Prometheus in Fesseln

Von Aischylos

Im Mittelpunkt der Handlung steht der Titan, der den Menschen gegen den Willen des Zeus das Feuer brachte und nun auf Befehl des höchsten Gottes in ferner Einöde an einen Felsen geschmiedet wird, ohne sich die Überzeugung von der Rechtmäßigkeit seiner Tat und den Willen zum Widerstand gegen Willkür und Grausamkeit rauben zu lassen.

„Prometheus in Fesseln“ unterscheidet sich von den übrigen uns bekannten Werken des Dichters durch einige inhaltliche Besonderheiten, vor allem aber durch nicht wenige Eigentümlichkeiten der Sprache. Einige Forscher haben daraufhin das Stück dem Aischylos abgesprochen und an einen unbekannten Dichter als Verfasser gedacht. In der Tat lassen sich die Züge, die dem Stück eine Sonderstellung einräumen, nicht übersehen; die Sprache zeichnet sich durch auffällige Schlichtheit aus. Aber man sollte angesichts der mehr als achtzig Dramen des Dichters, die wir nicht zum Vergleich heranziehen können, vorsichtig sein beim Fällen eines Urteils. Man sollte erkennen, dass unter den Papyrosfunden einige Verse des Aischylos auftauchten, die der Sprache des „Prometheus in Fesseln“ nahe stehen. Mit großer Wahrscheinlichkeit wurden Eindrücke, die der Dichter während seiner Aufenthalte in Sizilien gewann, auf sprachlichem wie auf inhaltlichem Gebiet wirksam.

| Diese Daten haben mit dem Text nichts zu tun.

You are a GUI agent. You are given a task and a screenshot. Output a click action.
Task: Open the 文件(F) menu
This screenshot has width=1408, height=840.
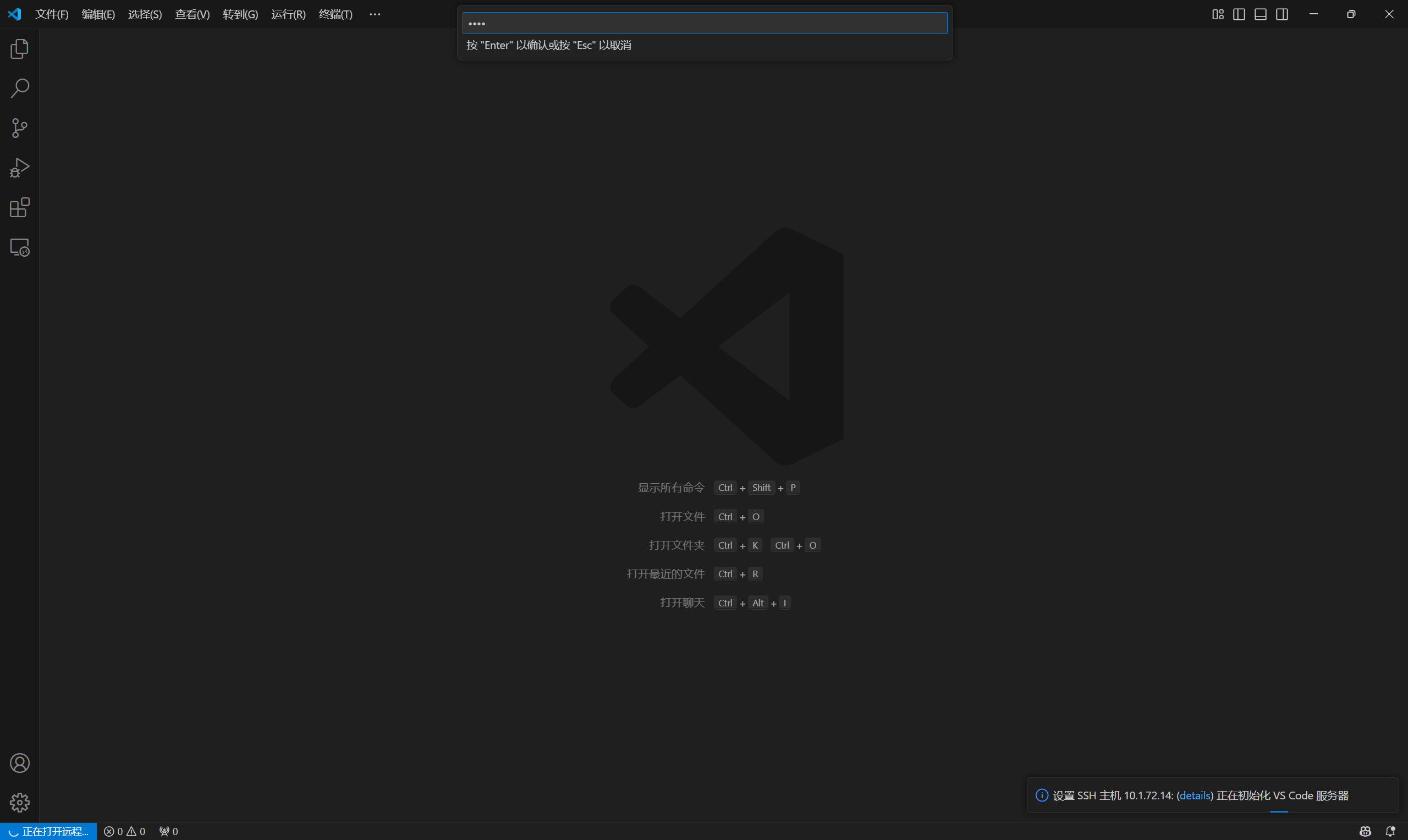(x=52, y=14)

Die Szenenführung wird bestimmt von der Tatsache, dass der Held, wehrlos und reglos, die Bühne vom ersten Auftritt an nicht mehr verlässt. Erst als der Felsen, an den er geschmiedet ist, unter Donner und Blitz in die Tiefe sinkt, entschwindet auch Prometheus den Blicken der Zuschauer. Die sich stetig steigernde dramatische Spannung, die das Geschehen beherrscht, beruht auf dem Wesen der Persönlichkeit, die als leidende, zu unsagbarer Qual verurteilte vor Augen steht, und dem Wesen dessen, der durch seinen Befehl die Qual verhängt, zwar nicht selbst erscheint, aber als Träger der Macht dennoch gegenwärtig ist.

Aischylos hat den Titanen, weit hinaus über die bis dahin in der Dichtung übliche Auffassung von dem listigen, gewandten Feuerdieb, zu einem Retter und Wohltäter der Menschheit erhoben. Der „Vorbedacht“ erwächst zum Schöpfer der Zivilisation und Kultur. Aber dieser Schöpfer, der jetzt, wie der Henkersknecht Krates höhnisch zu ihm sagt, sich selbst nicht helfen kann, bleibt auch in tiefer Erniedrigung der Kundige, dessen Einsicht ihm die Kraft verleiht, der härtesten Marter standzuhalten. Er weiß um ein Ende der Qual. Die Vorgänge um dieses Ende bleiben noch unbestimmt.

Die wechselseitige Abhängigkeit des geknechteten wie auch des herrschenden Gottes stellt gerade im Widerstreit den Unterton des Stückes dar. Willkür und Grausamkeit des Machthabers scheinen keine Grenzen zu kennen.

Prometheus verkörpert den leidenden und ringenden, Zug um Zug die Bedingungen seiner Existenz erhöhenden und verbessernden, durch Not und Qual zum Erfolg vorstoßenden Menschen, Zeus steht für die auf Bewahrung ihrer selbst bedachte, subjektiv irrende, doch objektiv nicht unberechtigte Gewalt, die dem Übermaß der allenthalben wuchernden Kräfte Schranken setzt und, mit welchen Mitteln auch immer, um Möglichkeiten des Ausgleichs, des fruchtbaren Austausches, des einträchtigen Zusammenspiels ringt. Aischylos war Zeuge des Zwiespalts in der ihn umgebenden Welt. Der Kampf der Gegner wirkte umso eindringlicher auf ihn, als er die Notwendigkeit ihres gemeinsamen Handelns erkannte. Er wird einsichtig genug gewesen sein, ihre Unvereinbarkeit unter den gesellschaftlichen Voraussetzungen seiner Zeit zu begreifen.